Over the past several days, we have been celebrating International Open Access Week. Ten years after its introduction in the United States, Open Access Week is now celebrated worldwide. Its goal is to increase open access awareness and bring the role open access plays in science and society to the public. It is a scholarly communication that celebrates milestones in open access.
That open access is vital to disseminating knowledge is no longer a doubt; this year’s edition goes a step further and raises the question “Open in order to…?
As part of our open access celebration, UA Foundation would like to bring important news, milestones, and events related to open access. Below we have the top open access stories of the week. Enjoy reading!
Interesting Open Access news of the week
In celebration of Open Access Week, Cambridge University has published Stephen Hawking’s PhD thesis. According to Hawking, “…Anyone, anywhere in the world should have free, unhindered access to not just my research, but to the research of every great and enquiring mind across the spectrum of human understanding.” We couldn’t agree more! To read more click on In celebration of Open Access Week, Cambridge University has published Stephen Hawking’s PhD thesis.
Two Cambridge professors on how the publishing industry is reacting to the recent push for Open Access. To read more click on Flipping journals or filling pockets? Publisher manipulation of OA policies.
We knew Open Access was popular, but take a look at these numbers! The Directory of Open Access Journals has published the details of their recent growth, and the numbers are incredible… Click through to the article for details! Dramatic Growth of Open Access September 30, 2017
Open Access is a market, worth approximately $390M in 2015 in and $470M in 2016! Sounds like a lot to us, but for publishers these are disappointing numbers. Can open access fail to persist due to unattractive investment opportunities? Get the predictions of OA as a market by ScholarlyKitchen’s chefs. For more check Ask The Chefs: Where Does Open Access Go From Here?
With the support of UNESCO, INASP delivers Open Access grants to Central and Latin America, Africa and Asia. Click through to the article for details! INASP’s grants support institutions to raise awareness of Open Access in the global South.

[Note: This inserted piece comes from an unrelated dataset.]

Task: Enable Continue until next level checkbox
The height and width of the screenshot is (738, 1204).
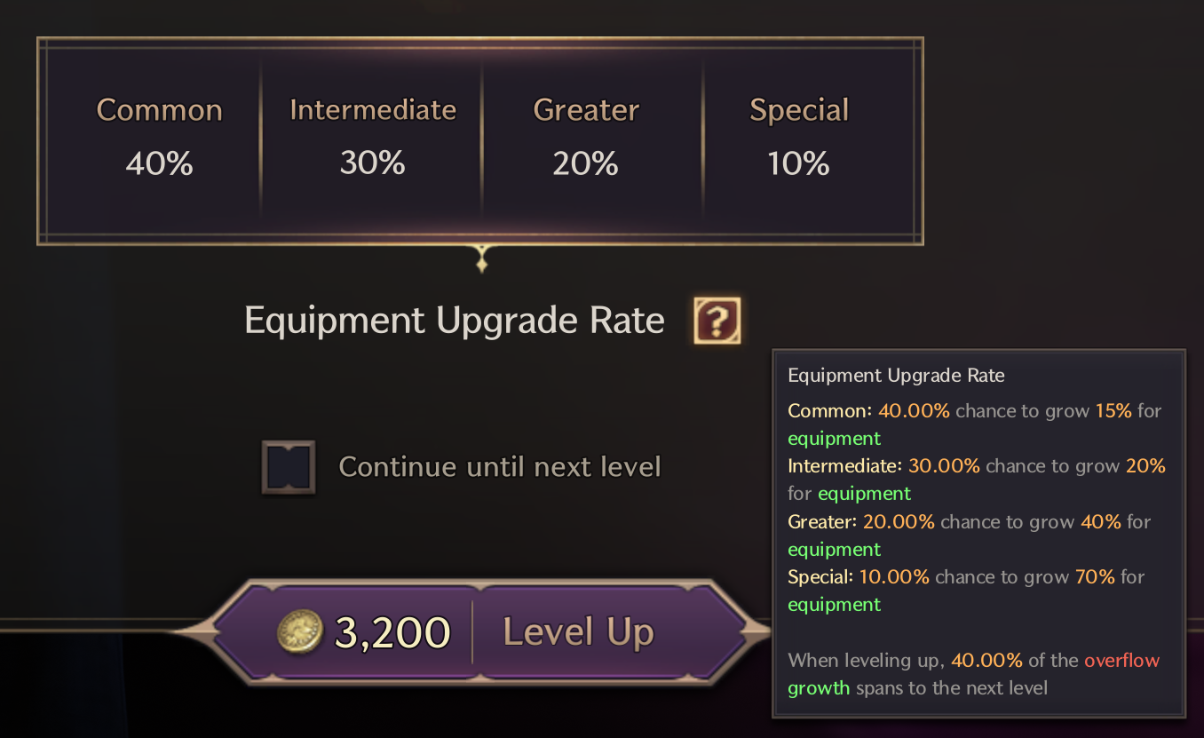Action: click(x=289, y=467)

Maybe not so juicy, but extremely important: Last week the the EU released an updated version of the H2020 agreement. This version 5.0 revises the section “Open access to research data”, to include health actions that participate in the Open Research Data Pilot, and “Ethics and Research Integrity” to promote a better alignment with the European Code for Research Integrity. Read the full version ofthe updated H2020 agreement here.
A great list of Open Access resources, especially for anyone interested in healthcare. For more check Open access resources.

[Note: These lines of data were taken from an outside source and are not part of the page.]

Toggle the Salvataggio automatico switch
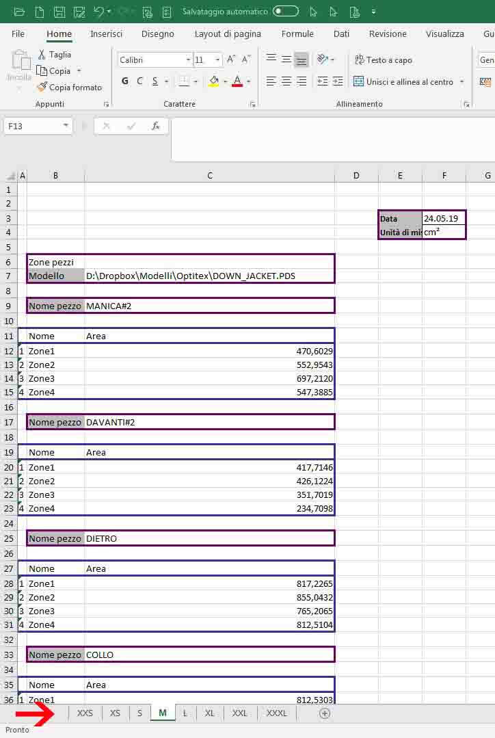 (285, 12)
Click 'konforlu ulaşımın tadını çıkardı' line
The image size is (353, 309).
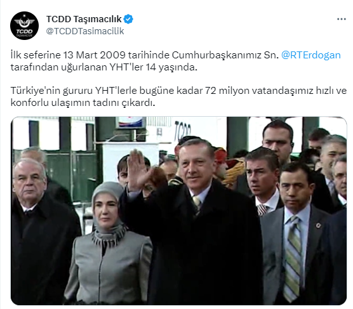tap(83, 103)
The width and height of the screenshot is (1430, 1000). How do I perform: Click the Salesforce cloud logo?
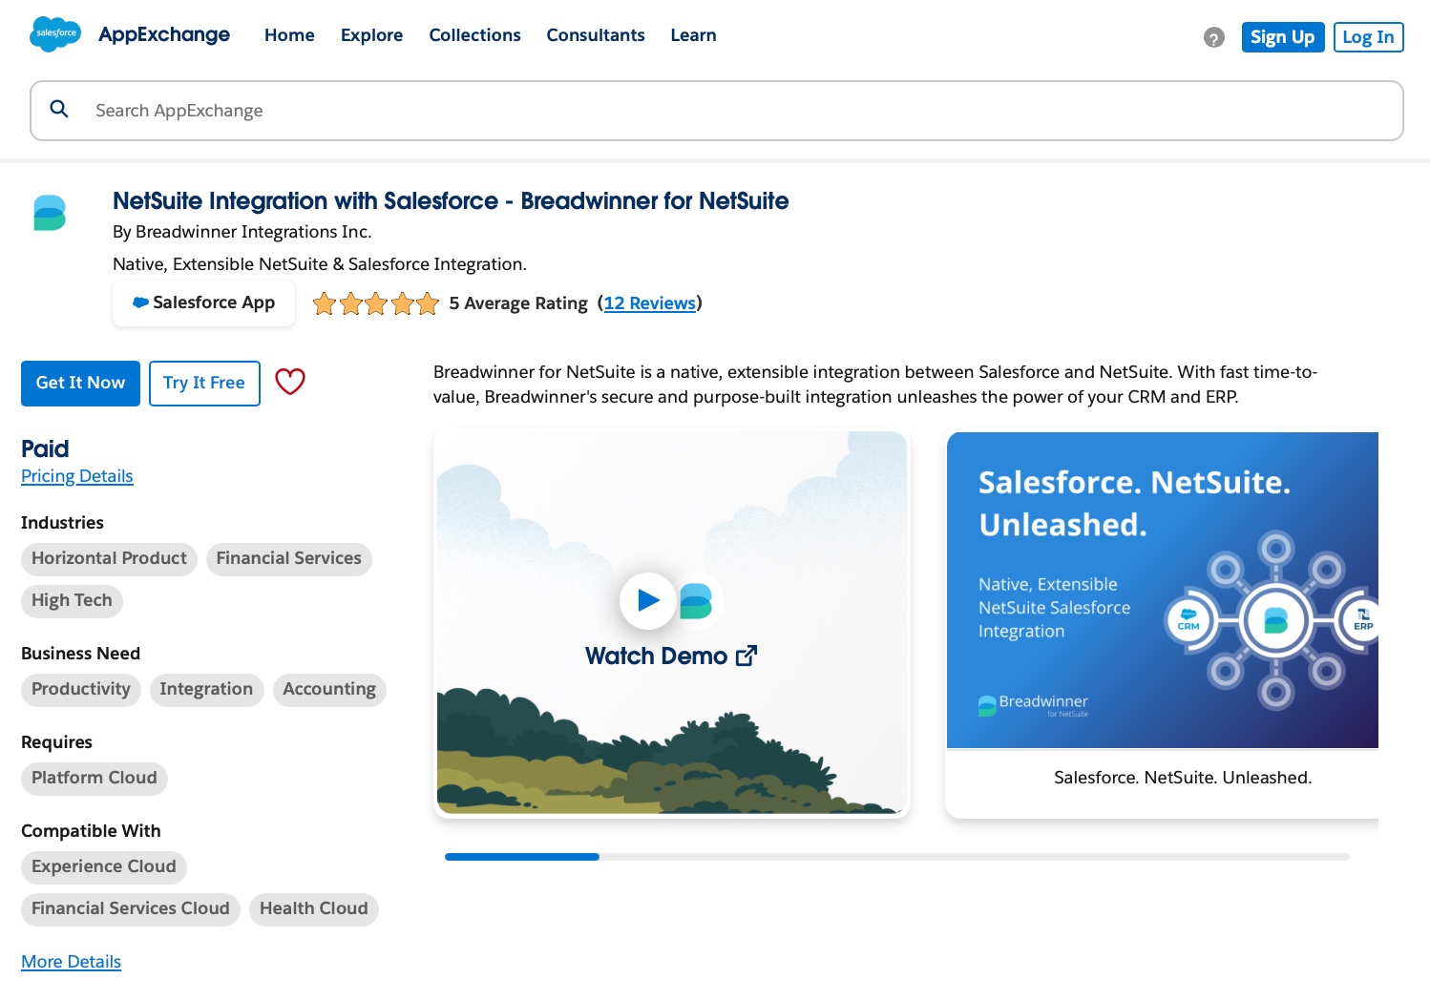[x=54, y=34]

Interesting charts from OA Week 2017
As a part of OA week celebration Why Open Research created a wonderful open access infographic. It provides answers to fundamental questions why we need to publish and use open access.
Source: Why Open Research
It is not surprising to see that most researchers (24%) share data on open access platforms in order to improve their research impact and visibility. It is a wonderful thing to see that 20% of all researchers share their data for a public benefit. That says alot about remarkable success open access movement achieved over a couple of years.
Below, we can see the top countries with OA policies and mandates. The United States is leading, and the United Kingdom is not far behind. Unfortunately, we were a bit disappointed here- why is France and the Netherlands are missing?

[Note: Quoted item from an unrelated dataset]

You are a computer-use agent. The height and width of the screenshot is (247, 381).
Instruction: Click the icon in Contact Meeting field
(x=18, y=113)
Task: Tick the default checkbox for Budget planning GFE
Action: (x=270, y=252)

Five German scientists decided to quit Elsevier. They decided to resign from their editorial positions in protest of Elsevier’s open access policy. The reason behind these scientists’ decision is Elsevier’s refusal to accept a new open access payment model offered by the German libraries, universities and research institutes.
German based Projekt DEAL, a consortium of leading German research institutes, coordinated efforts to push Elsevier to embrace open access. It has been negotiating with Elsevier to make all papers published by researchers based in Germany open access; in return for the publication cost that Projekt DEAL covers. The major point of contention is about who else can access these papers. Projekt DEAL wants these papers to be globally accessible free of charge. However, Elsevier does not want these papers to be freely accessible to researchers and readers outside Germany.
The criticism Elsevier and others are facing is that despite taking some steps, they have not gone far in terms of embracing open access. Those industry dominating companies including Elsevier publish some of the most prestigious journals in many research fields. Individual institutions have very little leverage over those publishers. That is why coordinated action seem to work to some degree. Last year, in a similar way, the Dutch universities forced Elsevier to come to terms with their demand.